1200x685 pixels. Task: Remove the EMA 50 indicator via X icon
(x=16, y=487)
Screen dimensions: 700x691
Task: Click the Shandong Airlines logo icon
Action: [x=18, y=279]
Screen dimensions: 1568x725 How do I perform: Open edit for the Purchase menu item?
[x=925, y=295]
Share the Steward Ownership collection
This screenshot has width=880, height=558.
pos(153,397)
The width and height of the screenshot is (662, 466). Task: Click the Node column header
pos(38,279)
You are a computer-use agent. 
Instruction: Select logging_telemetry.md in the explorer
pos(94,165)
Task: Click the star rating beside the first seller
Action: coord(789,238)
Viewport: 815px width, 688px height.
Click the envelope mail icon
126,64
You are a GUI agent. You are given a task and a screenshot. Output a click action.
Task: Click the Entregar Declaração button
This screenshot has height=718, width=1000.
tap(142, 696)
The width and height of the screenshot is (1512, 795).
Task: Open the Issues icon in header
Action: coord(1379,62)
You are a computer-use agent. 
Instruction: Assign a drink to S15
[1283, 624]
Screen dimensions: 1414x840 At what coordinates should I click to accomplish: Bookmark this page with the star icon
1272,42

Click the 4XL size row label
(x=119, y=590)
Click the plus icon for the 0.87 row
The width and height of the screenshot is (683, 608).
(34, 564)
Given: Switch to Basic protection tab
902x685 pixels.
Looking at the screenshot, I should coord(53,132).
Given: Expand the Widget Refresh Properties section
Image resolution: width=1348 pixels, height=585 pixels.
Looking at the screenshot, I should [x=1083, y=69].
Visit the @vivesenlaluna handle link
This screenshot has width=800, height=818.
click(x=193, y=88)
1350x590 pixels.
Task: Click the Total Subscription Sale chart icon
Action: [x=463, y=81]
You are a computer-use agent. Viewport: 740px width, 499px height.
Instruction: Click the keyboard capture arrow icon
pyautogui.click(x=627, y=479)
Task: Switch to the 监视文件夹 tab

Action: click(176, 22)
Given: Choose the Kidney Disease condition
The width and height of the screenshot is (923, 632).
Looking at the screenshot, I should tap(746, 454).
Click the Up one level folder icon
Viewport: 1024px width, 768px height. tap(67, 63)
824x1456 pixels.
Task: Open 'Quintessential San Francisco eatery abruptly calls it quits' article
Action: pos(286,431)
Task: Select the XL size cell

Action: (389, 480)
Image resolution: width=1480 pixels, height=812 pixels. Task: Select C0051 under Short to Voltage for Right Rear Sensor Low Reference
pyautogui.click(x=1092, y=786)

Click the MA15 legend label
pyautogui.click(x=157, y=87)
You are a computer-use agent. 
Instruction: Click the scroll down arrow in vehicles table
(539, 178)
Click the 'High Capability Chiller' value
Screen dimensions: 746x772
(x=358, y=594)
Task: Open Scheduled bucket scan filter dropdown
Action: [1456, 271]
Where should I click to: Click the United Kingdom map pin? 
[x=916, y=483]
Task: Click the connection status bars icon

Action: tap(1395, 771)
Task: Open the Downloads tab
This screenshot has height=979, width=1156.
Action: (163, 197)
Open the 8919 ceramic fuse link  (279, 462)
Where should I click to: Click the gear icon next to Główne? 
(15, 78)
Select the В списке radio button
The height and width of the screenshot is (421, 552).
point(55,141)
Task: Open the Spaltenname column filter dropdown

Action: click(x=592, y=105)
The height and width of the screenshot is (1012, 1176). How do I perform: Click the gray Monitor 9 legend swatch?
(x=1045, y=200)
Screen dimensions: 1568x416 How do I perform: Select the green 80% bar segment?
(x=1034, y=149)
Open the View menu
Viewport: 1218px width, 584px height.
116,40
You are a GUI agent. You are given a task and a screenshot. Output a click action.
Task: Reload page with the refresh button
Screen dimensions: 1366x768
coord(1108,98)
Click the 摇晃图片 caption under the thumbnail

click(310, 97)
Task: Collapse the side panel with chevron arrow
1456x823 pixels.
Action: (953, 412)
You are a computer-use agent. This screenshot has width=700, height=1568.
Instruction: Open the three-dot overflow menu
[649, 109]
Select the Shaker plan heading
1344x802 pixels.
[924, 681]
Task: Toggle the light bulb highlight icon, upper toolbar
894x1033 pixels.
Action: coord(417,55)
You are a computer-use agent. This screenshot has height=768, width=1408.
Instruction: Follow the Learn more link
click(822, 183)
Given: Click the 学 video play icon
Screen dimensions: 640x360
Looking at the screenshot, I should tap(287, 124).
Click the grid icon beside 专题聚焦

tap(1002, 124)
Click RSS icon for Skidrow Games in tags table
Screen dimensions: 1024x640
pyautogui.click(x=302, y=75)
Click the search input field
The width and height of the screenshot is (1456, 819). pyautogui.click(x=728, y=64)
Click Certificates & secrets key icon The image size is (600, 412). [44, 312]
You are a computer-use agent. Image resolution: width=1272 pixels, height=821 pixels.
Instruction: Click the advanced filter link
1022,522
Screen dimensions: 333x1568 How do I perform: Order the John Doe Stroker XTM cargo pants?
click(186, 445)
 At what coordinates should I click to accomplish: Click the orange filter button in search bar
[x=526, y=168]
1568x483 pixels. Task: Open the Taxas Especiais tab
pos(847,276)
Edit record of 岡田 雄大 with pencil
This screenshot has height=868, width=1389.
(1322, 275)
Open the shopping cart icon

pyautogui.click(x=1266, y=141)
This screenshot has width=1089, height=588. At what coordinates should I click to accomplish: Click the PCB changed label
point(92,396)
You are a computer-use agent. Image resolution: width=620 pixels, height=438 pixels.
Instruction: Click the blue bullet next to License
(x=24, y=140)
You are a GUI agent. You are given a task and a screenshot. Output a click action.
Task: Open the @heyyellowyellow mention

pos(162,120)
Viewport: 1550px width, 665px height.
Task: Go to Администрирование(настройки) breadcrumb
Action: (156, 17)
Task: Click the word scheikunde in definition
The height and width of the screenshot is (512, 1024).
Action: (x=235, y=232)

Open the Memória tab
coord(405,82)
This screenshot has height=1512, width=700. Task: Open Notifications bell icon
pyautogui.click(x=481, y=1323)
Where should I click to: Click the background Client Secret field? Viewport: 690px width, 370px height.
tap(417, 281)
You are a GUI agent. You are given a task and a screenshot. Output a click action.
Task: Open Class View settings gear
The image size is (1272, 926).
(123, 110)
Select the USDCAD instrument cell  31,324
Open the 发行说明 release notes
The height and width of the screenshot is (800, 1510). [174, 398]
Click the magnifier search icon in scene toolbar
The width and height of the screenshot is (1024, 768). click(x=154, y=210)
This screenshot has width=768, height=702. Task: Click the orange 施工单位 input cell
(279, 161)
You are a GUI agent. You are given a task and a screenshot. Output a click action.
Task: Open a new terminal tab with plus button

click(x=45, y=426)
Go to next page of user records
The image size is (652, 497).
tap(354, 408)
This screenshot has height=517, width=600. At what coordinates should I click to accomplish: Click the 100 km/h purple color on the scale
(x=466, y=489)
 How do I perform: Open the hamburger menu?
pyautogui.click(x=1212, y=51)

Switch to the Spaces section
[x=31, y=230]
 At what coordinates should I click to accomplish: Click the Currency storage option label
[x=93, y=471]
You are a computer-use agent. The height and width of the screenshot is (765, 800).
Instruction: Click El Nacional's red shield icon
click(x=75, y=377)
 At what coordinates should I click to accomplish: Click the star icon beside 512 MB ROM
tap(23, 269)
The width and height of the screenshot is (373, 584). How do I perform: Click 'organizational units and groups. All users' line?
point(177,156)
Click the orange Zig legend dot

++++++++++

◆ REQUIREMENT
Please copy out each entry exactly as it appears above.

◆ PROBLEM SOLUTION
1200x685 pixels. Task: Remove the EMA 50 indicator via X icon
(x=16, y=487)
Screen dimensions: 700x691
Task: Click the Shandong Airlines logo icon
Action: [x=18, y=279]
Screen dimensions: 1568x725 How do I perform: Open edit for the Purchase menu item?
[x=925, y=295]
Share the Steward Ownership collection
This screenshot has width=880, height=558.
pos(153,397)
The width and height of the screenshot is (662, 466). Task: Click the Node column header
pos(38,279)
You are a computer-use agent. 
Instruction: Select logging_telemetry.md in the explorer
pos(94,165)
Task: Click the star rating beside the first seller
Action: coord(789,238)
Viewport: 815px width, 688px height.
Click the envelope mail icon
126,64
You are a GUI agent. You are given a task and a screenshot. Output a click action.
Task: Click the Entregar Declaração button
This screenshot has height=718, width=1000.
tap(142, 696)
The width and height of the screenshot is (1512, 795).
Task: Open the Issues icon in header
Action: coord(1379,62)
You are a computer-use agent. 
Instruction: Assign a drink to S15
[1283, 624]
Screen dimensions: 1414x840 At what coordinates should I click to accomplish: Bookmark this page with the star icon
1272,42

Click the 4XL size row label
(x=119, y=590)
Click the plus icon for the 0.87 row
The width and height of the screenshot is (683, 608).
(34, 564)
Given: Switch to Basic protection tab
902x685 pixels.
Looking at the screenshot, I should coord(53,132).
Given: Expand the Widget Refresh Properties section
Image resolution: width=1348 pixels, height=585 pixels.
Looking at the screenshot, I should [x=1083, y=69].
Visit the @vivesenlaluna handle link
This screenshot has width=800, height=818.
click(x=193, y=88)
1350x590 pixels.
Task: Click the Total Subscription Sale chart icon
Action: [x=463, y=81]
You are a computer-use agent. Viewport: 740px width, 499px height.
Instruction: Click the keyboard capture arrow icon
pyautogui.click(x=627, y=479)
Task: Switch to the 监视文件夹 tab

Action: click(176, 22)
Given: Choose the Kidney Disease condition
The width and height of the screenshot is (923, 632).
Looking at the screenshot, I should tap(746, 454).
Click the Up one level folder icon
Viewport: 1024px width, 768px height. tap(67, 63)
824x1456 pixels.
Task: Open 'Quintessential San Francisco eatery abruptly calls it quits' article
Action: pos(286,431)
Task: Select the XL size cell

Action: (389, 480)
Image resolution: width=1480 pixels, height=812 pixels. Task: Select C0051 under Short to Voltage for Right Rear Sensor Low Reference
pyautogui.click(x=1092, y=786)

Click the MA15 legend label
pyautogui.click(x=157, y=87)
You are a computer-use agent. 
Instruction: Click the scroll down arrow in vehicles table
(539, 178)
Click the 'High Capability Chiller' value
Screen dimensions: 746x772
(x=358, y=594)
Task: Open Scheduled bucket scan filter dropdown
Action: [1456, 271]
Where should I click to: Click the United Kingdom map pin? 
[x=916, y=483]
Task: Click the connection status bars icon

Action: tap(1395, 771)
Task: Open the Downloads tab
This screenshot has height=979, width=1156.
Action: (163, 197)
Open the 8919 ceramic fuse link  (279, 462)
Where should I click to: Click the gear icon next to Główne? 
(15, 78)
Select the В списке radio button
The height and width of the screenshot is (421, 552).
point(55,141)
Task: Open the Spaltenname column filter dropdown

Action: click(x=592, y=105)
The height and width of the screenshot is (1012, 1176). How do I perform: Click the gray Monitor 9 legend swatch?
(x=1045, y=200)
Screen dimensions: 1568x416 How do I perform: Select the green 80% bar segment?
(x=1034, y=149)
Open the View menu
Viewport: 1218px width, 584px height.
116,40
You are a GUI agent. You are given a task and a screenshot. Output a click action.
Task: Reload page with the refresh button
Screen dimensions: 1366x768
coord(1108,98)
Click the 摇晃图片 caption under the thumbnail

click(310, 97)
Task: Collapse the side panel with chevron arrow
1456x823 pixels.
Action: (953, 412)
You are a computer-use agent. This screenshot has width=700, height=1568.
Instruction: Open the three-dot overflow menu
[649, 109]
Select the Shaker plan heading
1344x802 pixels.
[924, 681]
Task: Toggle the light bulb highlight icon, upper toolbar
894x1033 pixels.
Action: coord(417,55)
You are a computer-use agent. This screenshot has height=768, width=1408.
Instruction: Follow the Learn more link
click(822, 183)
Given: Click the 学 video play icon
Screen dimensions: 640x360
Looking at the screenshot, I should tap(287, 124).
Click the grid icon beside 专题聚焦

tap(1002, 124)
Click RSS icon for Skidrow Games in tags table
Screen dimensions: 1024x640
pyautogui.click(x=302, y=75)
Click the search input field
The width and height of the screenshot is (1456, 819). pyautogui.click(x=728, y=64)
Click Certificates & secrets key icon The image size is (600, 412). [44, 312]
You are a computer-use agent. Image resolution: width=1272 pixels, height=821 pixels.
Instruction: Click the advanced filter link
1022,522
Screen dimensions: 333x1568 How do I perform: Order the John Doe Stroker XTM cargo pants?
click(186, 445)
 At what coordinates should I click to accomplish: Click the orange filter button in search bar
[x=526, y=168]
1568x483 pixels. Task: Open the Taxas Especiais tab
pos(847,276)
Edit record of 岡田 雄大 with pencil
This screenshot has height=868, width=1389.
(1322, 275)
Open the shopping cart icon

pyautogui.click(x=1266, y=141)
This screenshot has width=1089, height=588. At what coordinates should I click to accomplish: Click the PCB changed label
point(92,396)
You are a computer-use agent. Image resolution: width=620 pixels, height=438 pixels.
Instruction: Click the blue bullet next to License
(x=24, y=140)
You are a GUI agent. You are given a task and a screenshot. Output a click action.
Task: Open the @heyyellowyellow mention

pos(162,120)
Viewport: 1550px width, 665px height.
Task: Go to Администрирование(настройки) breadcrumb
Action: (156, 17)
Task: Click the word scheikunde in definition
The height and width of the screenshot is (512, 1024).
Action: (x=235, y=232)

Open the Memória tab
coord(405,82)
This screenshot has height=1512, width=700. Task: Open Notifications bell icon
pyautogui.click(x=481, y=1323)
Where should I click to: Click the background Client Secret field? Viewport: 690px width, 370px height.
tap(417, 281)
You are a GUI agent. You are given a task and a screenshot. Output a click action.
Task: Open Class View settings gear
The image size is (1272, 926).
(123, 110)
Select the USDCAD instrument cell  31,324
Open the 发行说明 release notes
The height and width of the screenshot is (800, 1510). [174, 398]
Click the magnifier search icon in scene toolbar
The width and height of the screenshot is (1024, 768). click(x=154, y=210)
This screenshot has width=768, height=702. Task: Click the orange 施工单位 input cell
(279, 161)
You are a GUI agent. You are given a task and a screenshot. Output a click action.
Task: Open a new terminal tab with plus button

click(x=45, y=426)
Go to next page of user records
The image size is (652, 497).
tap(354, 408)
This screenshot has height=517, width=600. At what coordinates should I click to accomplish: Click the 100 km/h purple color on the scale
(x=466, y=489)
 How do I perform: Open the hamburger menu?
pyautogui.click(x=1212, y=51)

Switch to the Spaces section
[x=31, y=230]
 At what coordinates should I click to accomplish: Click the Currency storage option label
[x=93, y=471]
You are a computer-use agent. The height and width of the screenshot is (765, 800).
Instruction: Click El Nacional's red shield icon
click(x=75, y=377)
 At what coordinates should I click to accomplish: Click the star icon beside 512 MB ROM
tap(23, 269)
The width and height of the screenshot is (373, 584). How do I perform: Click 'organizational units and groups. All users' line?
point(177,156)
Click the orange Zig legend dot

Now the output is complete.